There is no perfect setup, only ideal #s to shoot for, but you will always have to compromise to fit your chassis constraints.
Rear Antisquat less than 60-80%, less than 10% increase at full droop.
Front Antisquat/antidive less than 50%.
Less than 6 degrees pinion change.
Driveshaft style also affects this. If double cardan you want to keep pinion point at tcase output. If single joint shaft, then you want pinion to stay parallel to tcase output.
Front roll center height higher than rear.
Roll moments as short as possible. This means getting the roll centers as close to the Center of gravity height as possible.
Shoot for your top bell housing bolt for COG height.

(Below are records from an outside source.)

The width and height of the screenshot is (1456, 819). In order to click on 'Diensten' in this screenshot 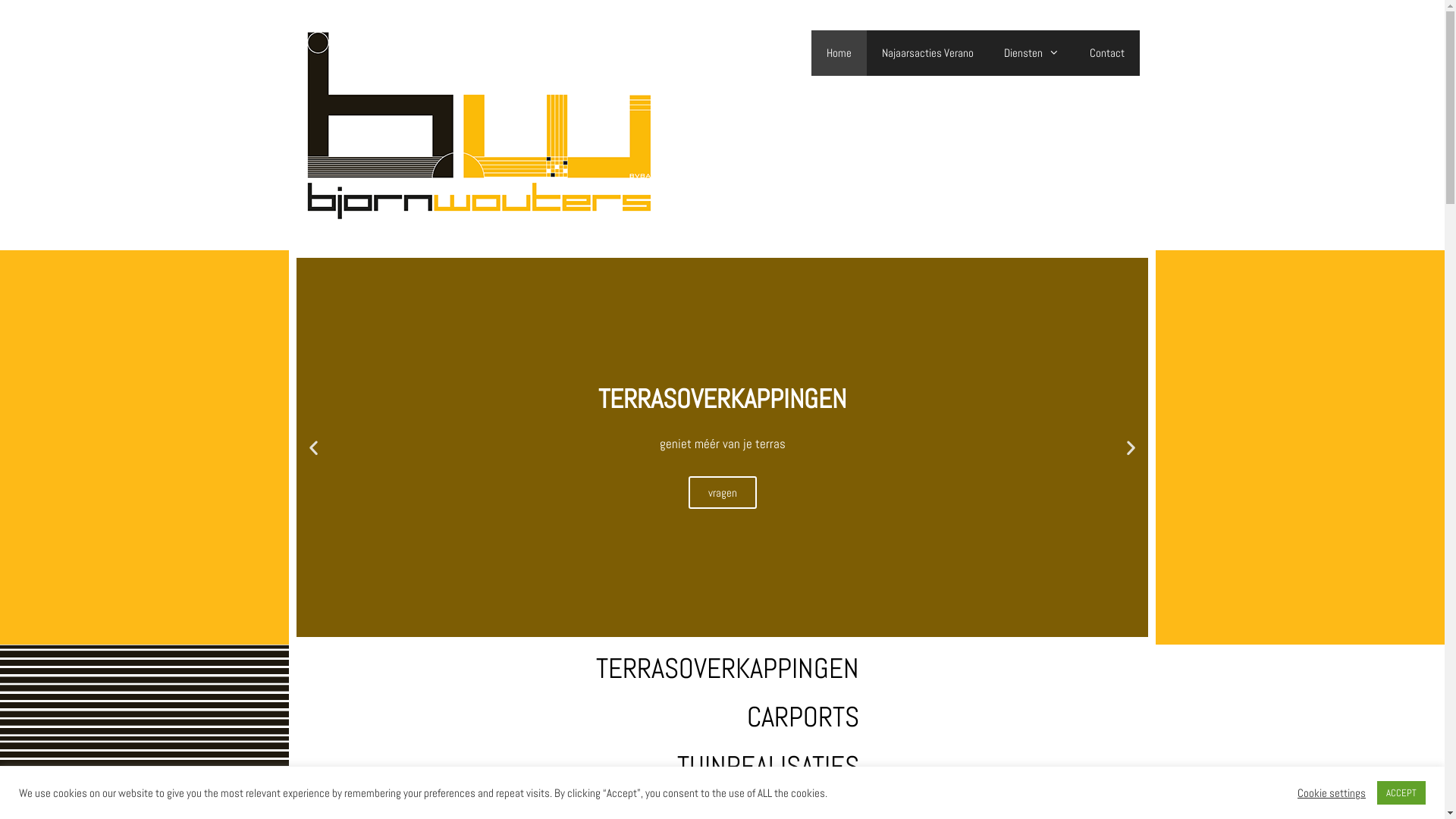, I will do `click(989, 52)`.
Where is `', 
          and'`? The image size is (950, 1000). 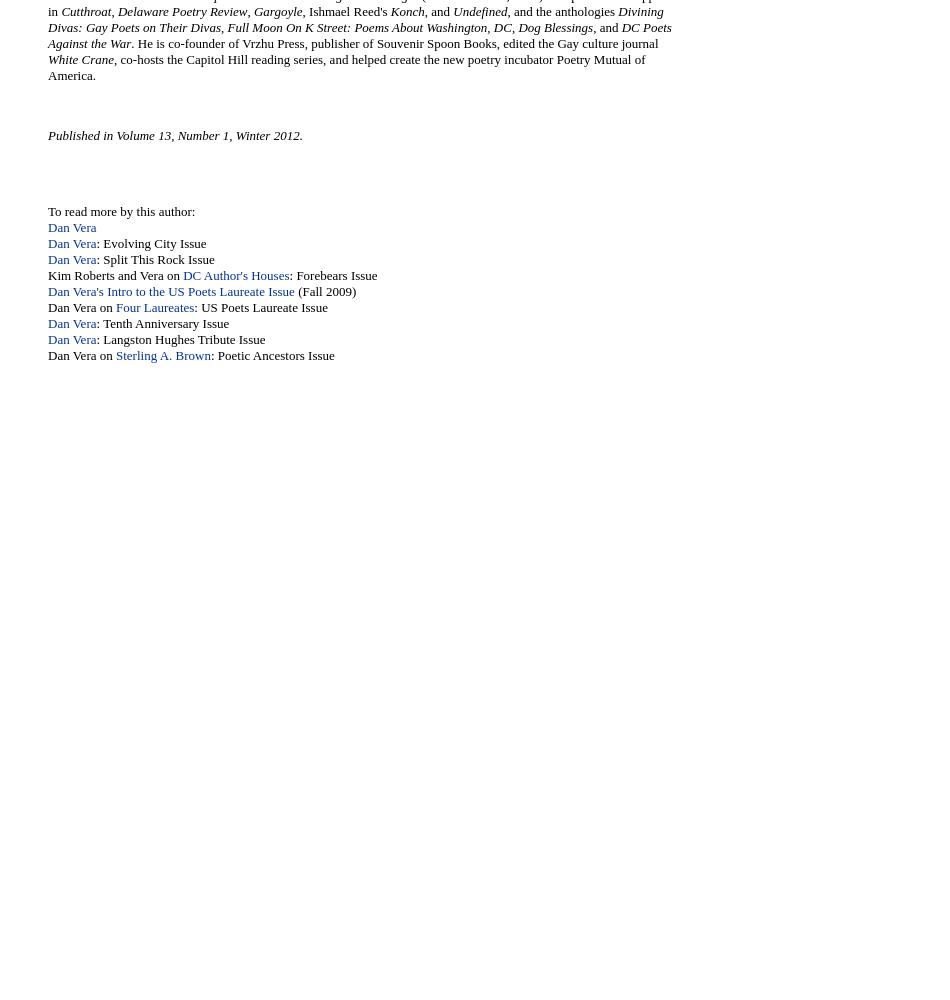
', 
          and' is located at coordinates (437, 11).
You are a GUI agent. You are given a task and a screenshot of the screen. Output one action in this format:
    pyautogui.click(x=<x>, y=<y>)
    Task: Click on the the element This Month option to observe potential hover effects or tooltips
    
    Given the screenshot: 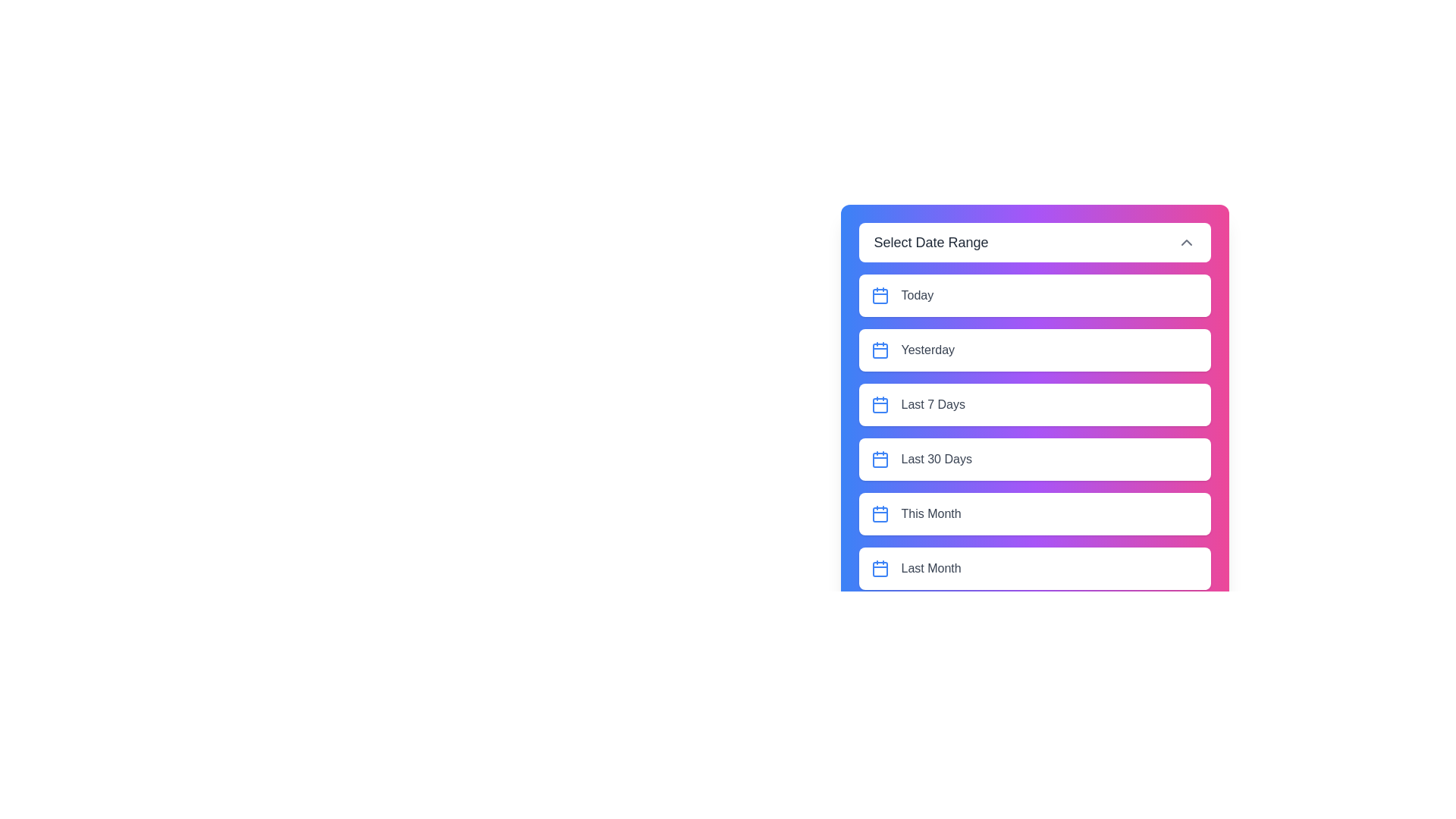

Minimal pinion angle change and caster change in front.
Links as flat as possible.
40 degrees of triangulation in the links when viewed from above if no panhard.
If panhard, locate in front to reduce bump steer. Parallel and equal length to drag link.
Lower links equal in length to tire size. Vertical separation of links at axle 1/4 of tire size. Upper links 65-75% of lower link length.
I can answer why to any of these, but it gets very wordy.
Get the best you can. For where/how I see you wheeling, the most important thing is to limit rear AS increase in droop.
Getting the AS wrong will lead to wheel hop. Can be in front or rear.
It will ride better with flatter links.
Make upper chassis side mounts adjustable with as many holes as possible. Typically with 1” spacing difference vertically on holes so you can try different setups to see what you like the best.
You might also want to take a look at your masses. You're saying there that you have only 1500 total sprung mass on a 4800 lb. rig? That's a bottom-heavy b**ch. I like some junk in da trunk, butt damn, Gina!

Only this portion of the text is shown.